Sixty-seven of the 72 children who received kidney transplants during that six-year period were included in this retrospective analysis. Their mean age was 14.1 years. Acute cellular rejection was treated according to a prespecified protocol.

  • The team treated de novo DSA with high-dose intravenous immunoglobulin (IVIG) if antibody titers were low and added two doses of rituximab to that treatment regimen if antibody titers were high.
  • If either C1q binding of immunodominant DSA was present or C4d+ were seen on biopsy, six sessions of plasma exchange were added to the above protocol.
  • Kids who were resistant to such treatment approaches received an additional four doses of IVIG monthly.

Nearly 39 percent of the children developed dnDSA within a median of 1.36 years. Ten of these 26 children had increased creatinine, 12 had new onset proteinuria and six had newly diagnosed hypertension at the time the dnDSA was detected. The multivariate analysis found that the coefficient of variance of tacrolimus, which measures adherence to immunosuppressive drugs, was the only statistically significant predictor for developing dnDSA.

DSA-positive patients had a higher rate of admissions (1.23 hospital admissions for infectious- or immunosuppressive-related side effects per patient, compared with 0.59 hospital admissions for the DSA-negative patients), which the study team attributes to aggressive treatment of dnDSA.
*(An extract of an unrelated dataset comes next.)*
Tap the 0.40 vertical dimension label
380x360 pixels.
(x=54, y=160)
“Our patients did not have a statistically significant increase in graft loss or dysfunction, suggesting that early and targeted treatment of dnDSA may benefit patients,” Dr. Moudgil adds. “There was a higher risk of treatment-related complications, however, and this risk must be balanced against the short-term benefit of prolonging allograft function.”

Study co-authors include Olga Charnaya, M.D., a Children’s fellow when the study was designed and the article was drafted, now at Johns Hopkins; and Children’s Nephrologist, Shamir Tuchman, M.D.